No era la primera vez que me pegaban, antes ya había tenido alguna experiencia al respecto, en algún encontronazo callejero, pero no había comparación posible. Tampoco las pocas tortas que me dieron en la escuela se pueden equiparar. Devolverle la trompada al chaval de turno con el que te peleas por la calle, es un riesgo que tú mismo calibras y no hacerlo puede ser pura prudencia e incluso realismo. Rebelarse contra el profesor de mano floja (especie extinguida según me dicen) sólo estaba al alcance de míticos alumnos rebeldes que (¿casualidad?, ¿leyenda urbana?) nunca estaban en mi clase. Aquello fue distinto, mientras el bobito de la estrella en la gorra se alejaba de mí, mi dolorido moflete me decía: “Entérate Roberto, aquí pueden caerte sopapos simplemente porque estás aquí. Ese absurdo espejismo de libertad que poseías, que en realidad te parecía escaso (Dios mío, que relativo es todo) no era más que una de las muchas situaciones que te pueden tocar en la vida. La Constitución, el Estatuto, las leyes... no valen para nada entre estos muros. Bienvenido a la lógica militar”.

Mi servicio a la Patria empezó en Vitoria (Bilbao), donde desfilé y desfilé hasta convertirme en un perfecto muñeco mecánico. Todos los días bajaba a formar al toque de diana inmerso en una marabunta enloquecida. La voz de mando bramaba aquello de “los diez últimos arrestados”, siempre tenía que haber diez últimos, con lo cual, siempre había diez desgraciados que tenían que contribuir al fregado de cachivaches y utensilios de todas las compañías. Los primeros días, movido por un reflejo absurdo de rebeldía, bajaba despacio, a un ritmo “racional”.

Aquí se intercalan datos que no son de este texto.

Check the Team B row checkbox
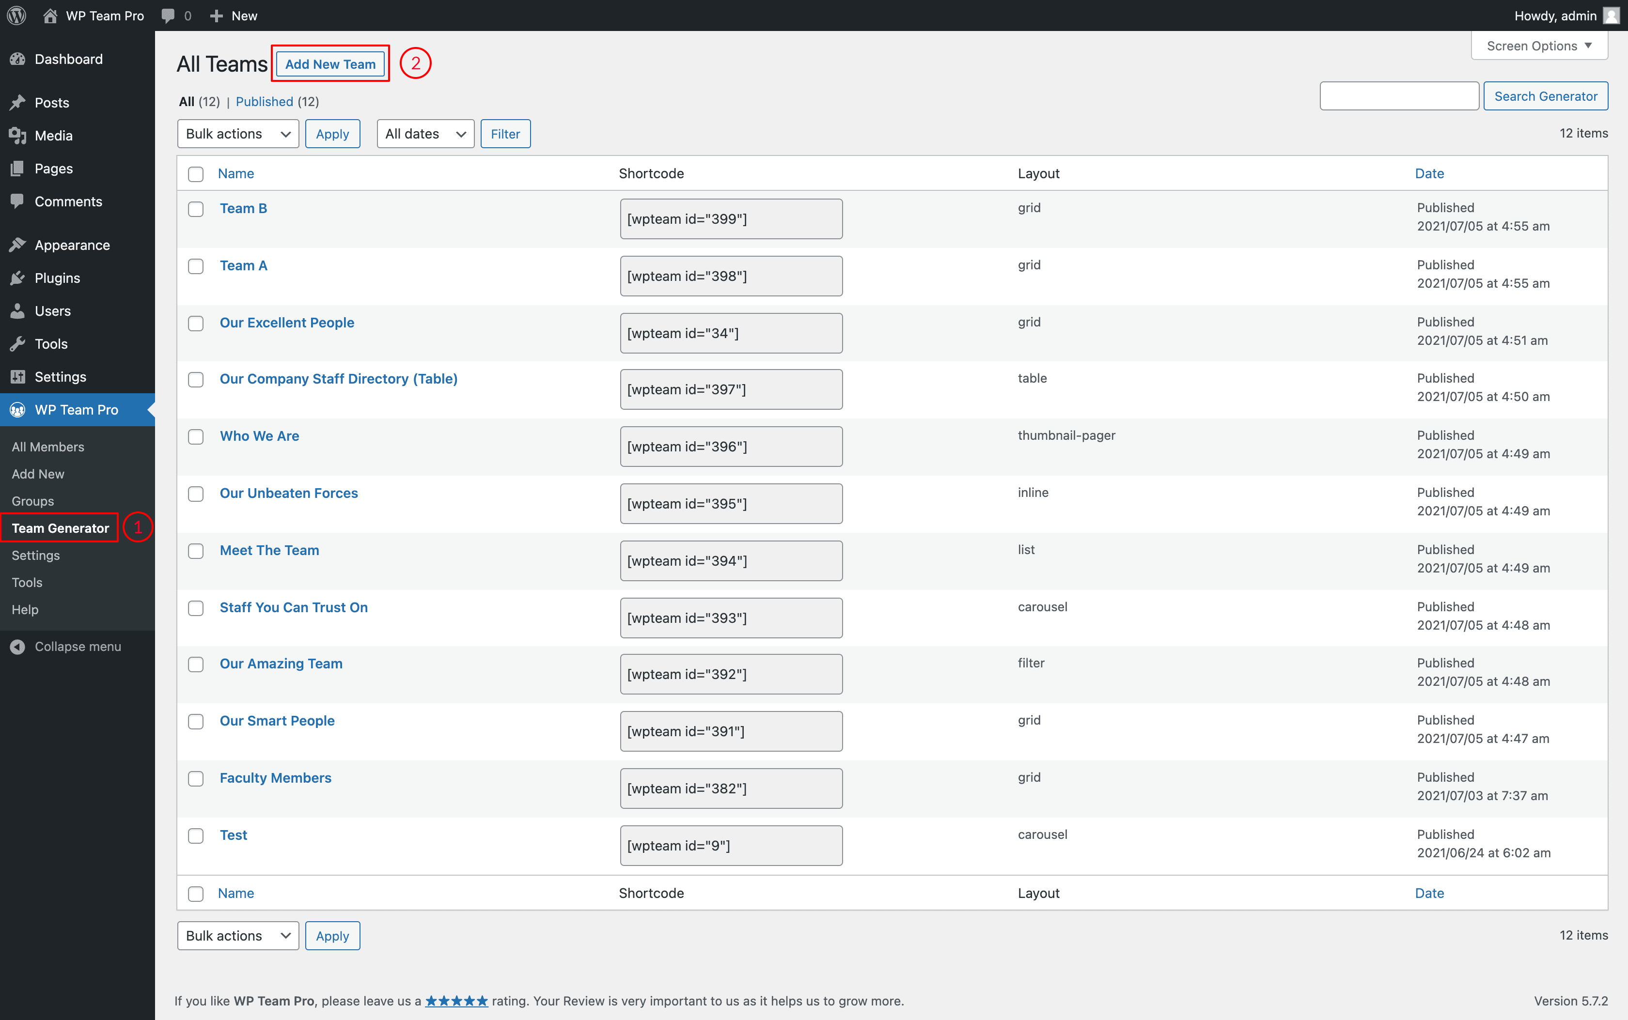The width and height of the screenshot is (1628, 1020). [x=196, y=209]
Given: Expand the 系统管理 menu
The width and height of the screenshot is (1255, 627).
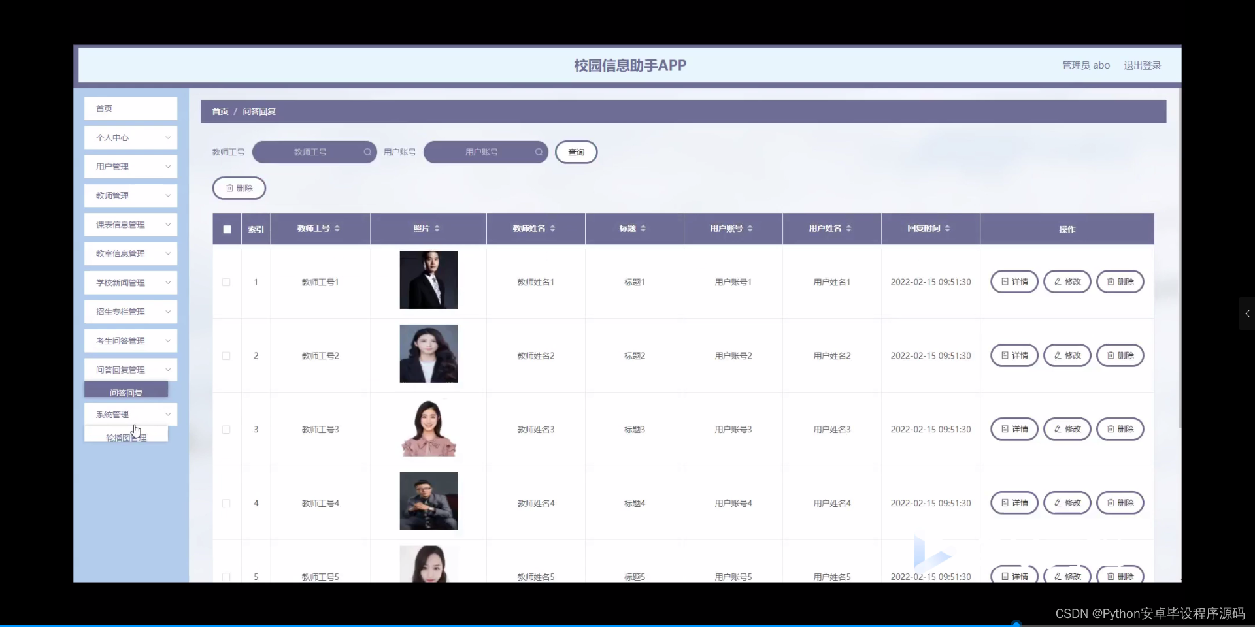Looking at the screenshot, I should [130, 414].
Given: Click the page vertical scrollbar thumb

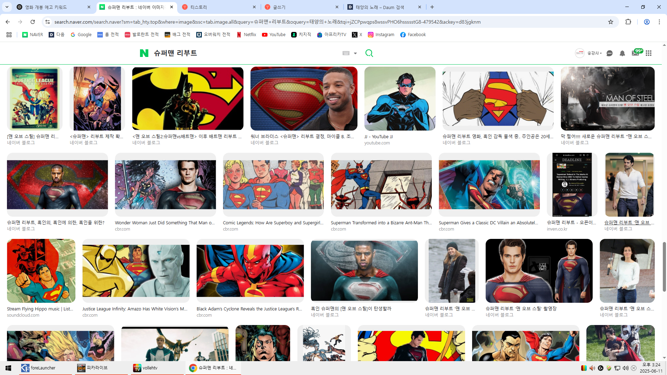Looking at the screenshot, I should [x=664, y=267].
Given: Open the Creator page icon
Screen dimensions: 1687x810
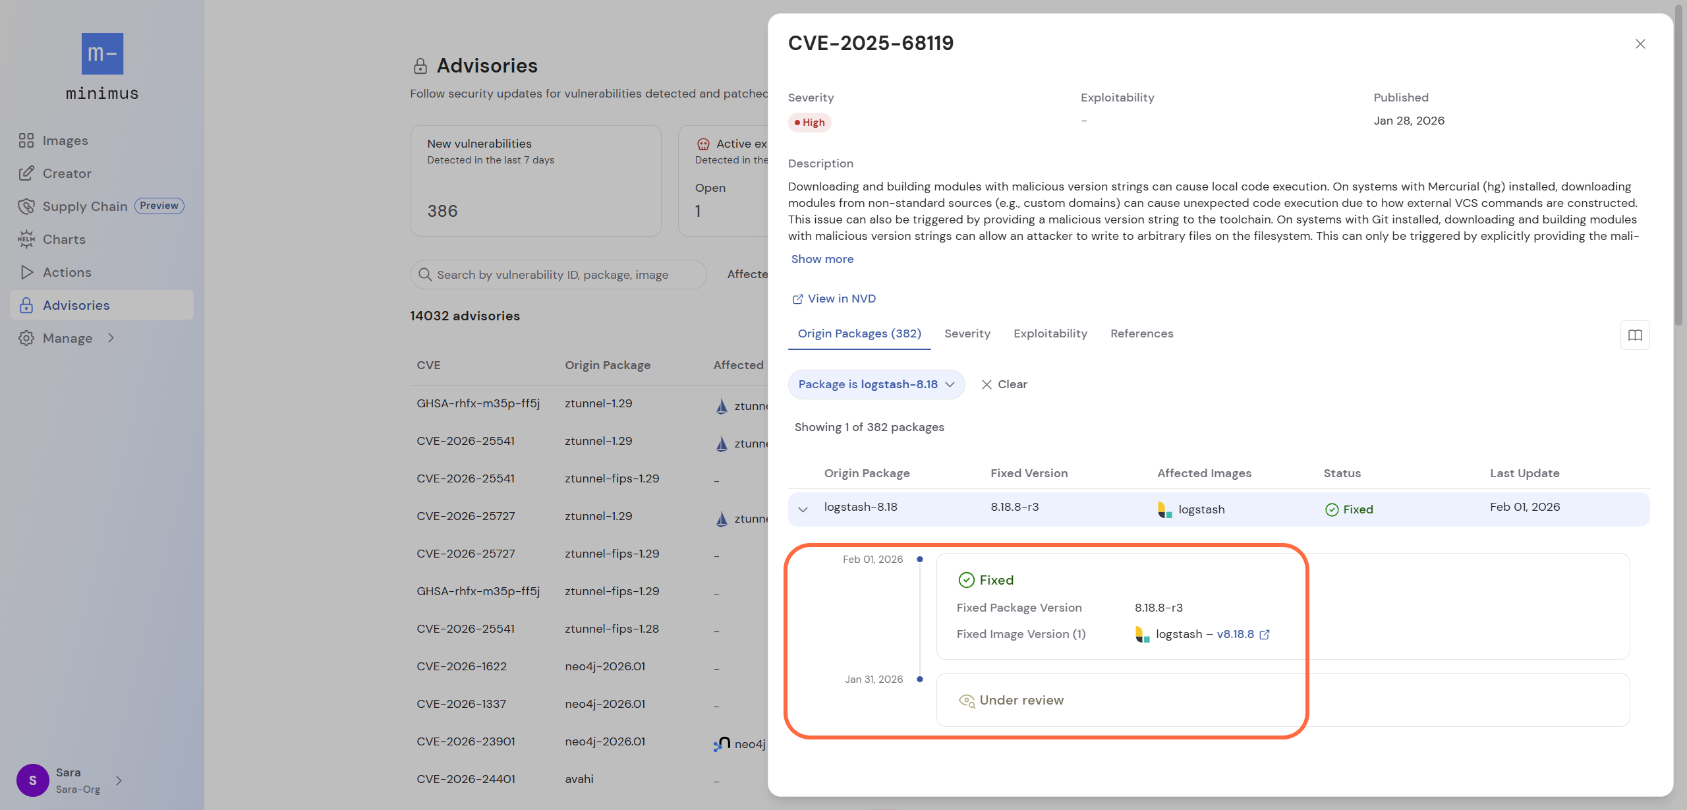Looking at the screenshot, I should pos(26,173).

Hasta que entré en el grupo de los “agraciados” y me arrestaron a cocina. Allí tuve que fregotear toda la vajilla del mundo bajo las órdenes de un brigada “nazi” que me zarandeaba sin contemplaciones. Me asignaron el privilegio de lavar los platos de una compañía que se encontraba en cuarentena por dos casos de meningitis. A partir de aquella experiencia, yo también bajaba las escaleras al toque de corneta empujando a quien se pusiera por delante y abriéndome paso con los codos. A mis 22 años era de nuevo un niño asustadizo y amedrentado, uno que se peleaba por llegar a tiempo a la formación: una fila de conmovedores espectros en calzoncillos y botas militares tiritando bajo los rigores del invierno vitoriano.

Tras la payasada de la jura de bandera me destinaron a Donostia y allí fui conociendo diversos estadios de la degradación humana. No viví en propia carne las novatadas porque nada más llegar me enviaron a las ya mencionadas maniobras. Me juré odiar hasta la muerte y ahora soy incapaz de llegar a tanto.

*Escritor de los libros "Flores en la basura", "Los días del Rock Radikal", "Algorta" y cantante del grupo Zarama (en euskera: basura), banda de rock vasca (1977-1994), que influyó en la formación de la escena del rock radical vasco.